Morre hoje o então presidente da Venezuela Hugo Chávez – uma morte surpresa, afinal, após o tratamento de seu câncer no pélvis, tudo parecia resolvido, inclusive com declaração do próprio Chávez após a quimioterapia.

Com 58 anos de idade, ele foi, conforme fala de Zizek: “Todos amam as favelas e os marginalizados, mas poucos querem vê-los mobilizados politicamente. Hugo Chávez entendia isso, agiu nesse sentido desde o começo e, por este motivo, deve ser lembrado”. Isso significa que Chávez viu nos marginalizados o novo “proletariado”, ou seja, a nova classe revolucionária, o novo sujeito histórico, os novos despossuídos não são mais os operários da indústria, mas sim os favelados e marginalizados.

Comentários Gerais

Conforme não era novidade, afinal de contas, isso nunca é novidade, o Jornal Nacional chamou um de seus intelectuais de plantão para comentar a morte de Chávez e o futuro da Venezuela. Demétrio Magnoli foi bem direto e claro ao dizer que “A Venezuela não chega a ser uma ditadura, mas não é uma democracia”.

Eu estava sendo irônico, é claro. Bom, uma ditadura não tem eleições diretas, certo? Então não é uma ditadura. Eu creio que é difícil falar em democracia, pois a democracia é algo intrincado com preceitos do liberalismo.
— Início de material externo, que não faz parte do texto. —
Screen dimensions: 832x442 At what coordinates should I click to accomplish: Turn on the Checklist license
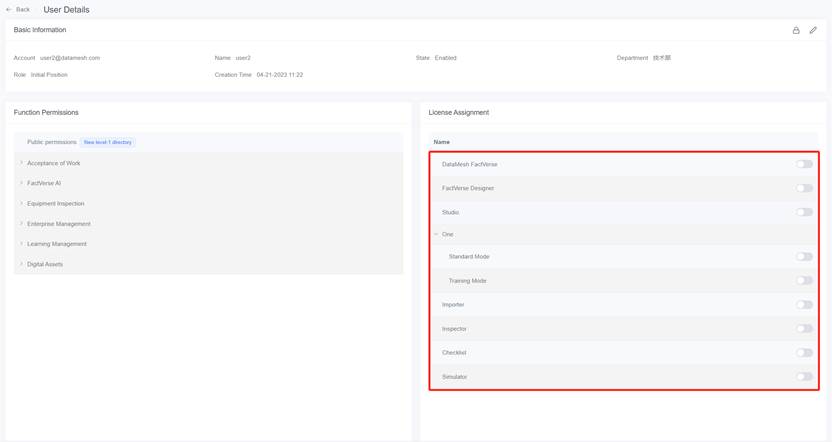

Dizer que a Venezuela não é uma democracia é dizer que ela não é uma democracia nos moldes liberais. Isso, realmente ela não é.

Lobão foi um arauto da felicidade anarco-capitalista adolescente: “Chávez está morto.” Provavelmente seguido de um pulo de felicidade e gritos de satisfação. Suas rezas estão começando a funcionar.

O Destino Escapa

Ele foi eleito e re-eleito por 4 vezes, conseguiu mudar a constituição com apoio popular e se safou de um golpe de Estado, em 2002 – Não dá pra saber se lá havia a figura do líder de massas ou o representante de um grupo cônscio de seu papel político e com apoio manifesto a um projeto socialista. O futuro da Venezuela é imprevisível.

A única coisa que podemos esperar, por enquanto, é que seus eleitores tenham sido agentes políticos, com motivações claras e projetos claros e que, por isso, sejam reais apoiadores e sonhadores de uma sociedade que supere o capitalismo.